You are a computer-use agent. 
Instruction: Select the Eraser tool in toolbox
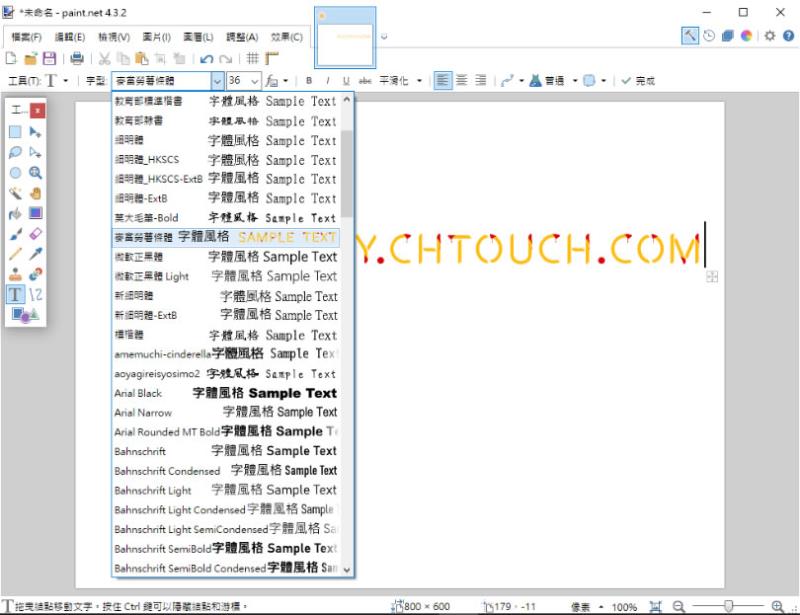35,234
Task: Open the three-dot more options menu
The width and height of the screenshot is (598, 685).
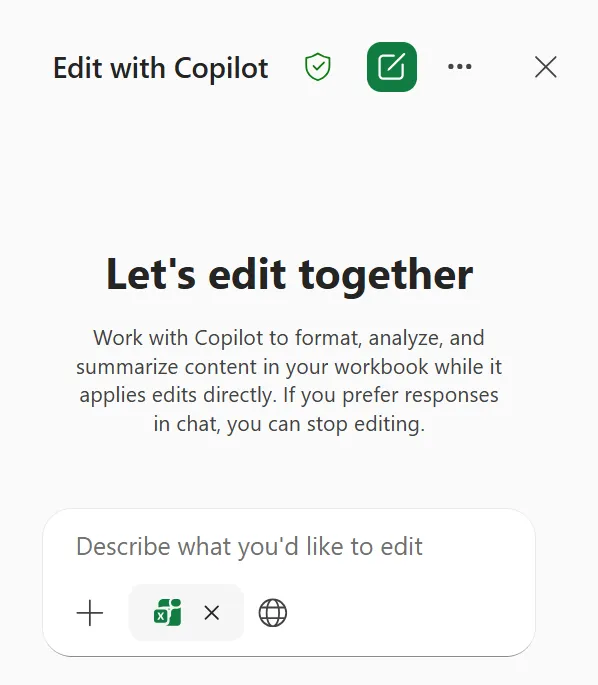Action: tap(460, 67)
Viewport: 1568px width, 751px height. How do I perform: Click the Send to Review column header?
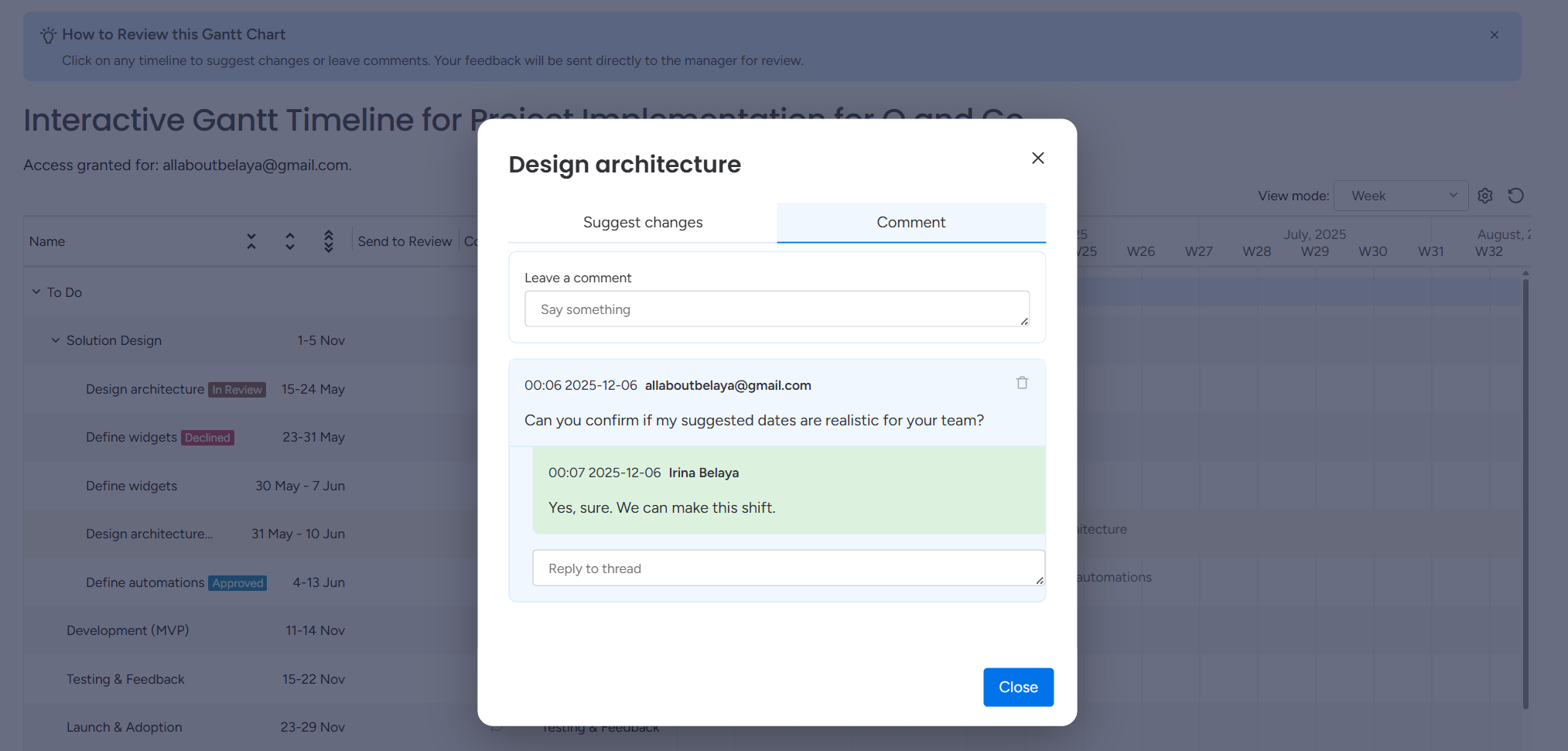tap(405, 241)
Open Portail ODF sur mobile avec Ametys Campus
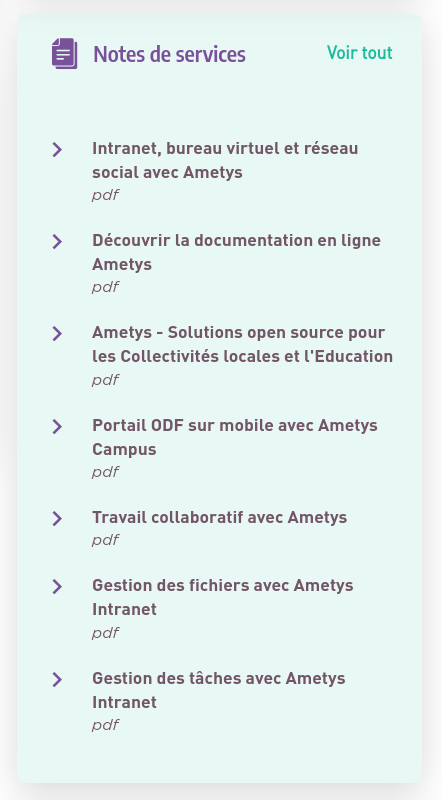Viewport: 442px width, 800px height. pyautogui.click(x=235, y=437)
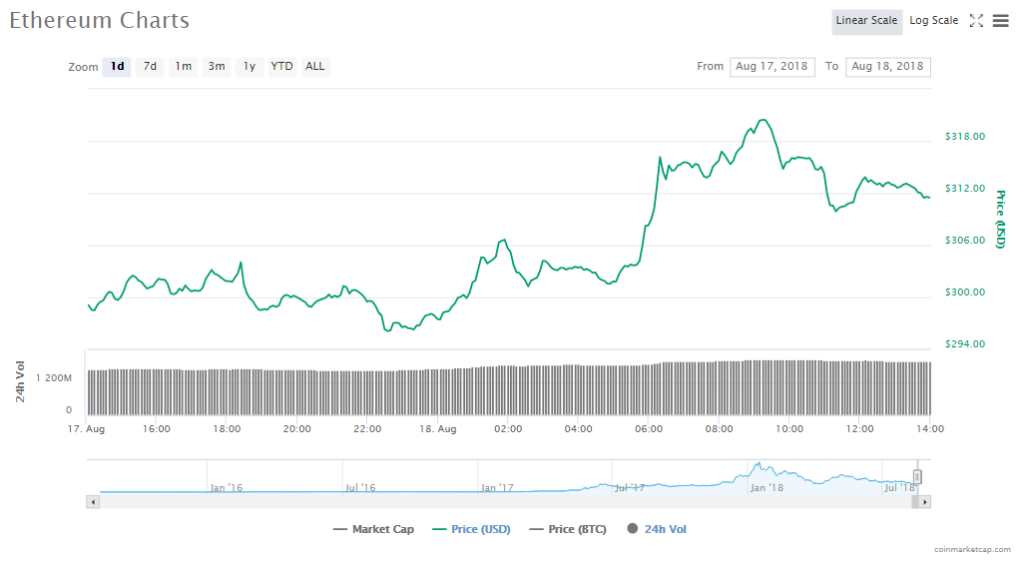Screen dimensions: 1024x562
Task: Set zoom to 1m
Action: [183, 67]
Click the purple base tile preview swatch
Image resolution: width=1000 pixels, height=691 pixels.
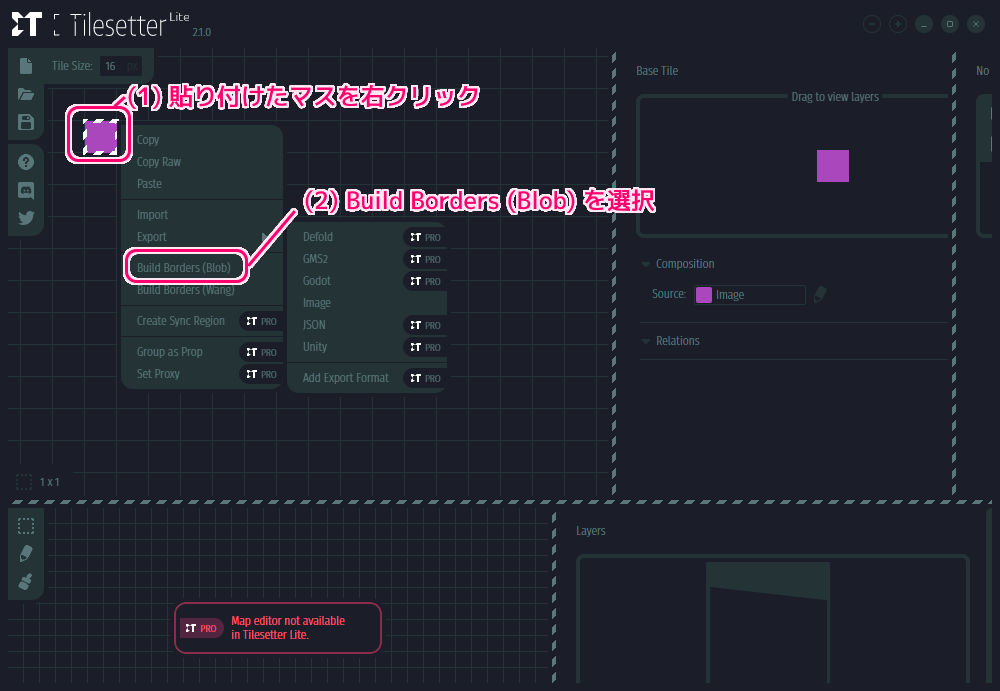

* * * * *

§ Work instructions:
Please give a word-for-word transcript of the lines from the one holding "Click the purple base tile preview swatch" through the final line of the entries, both ends kept, with no pictures.

§ Output for this exercise:
Click the purple base tile preview swatch
Image resolution: width=1000 pixels, height=691 pixels.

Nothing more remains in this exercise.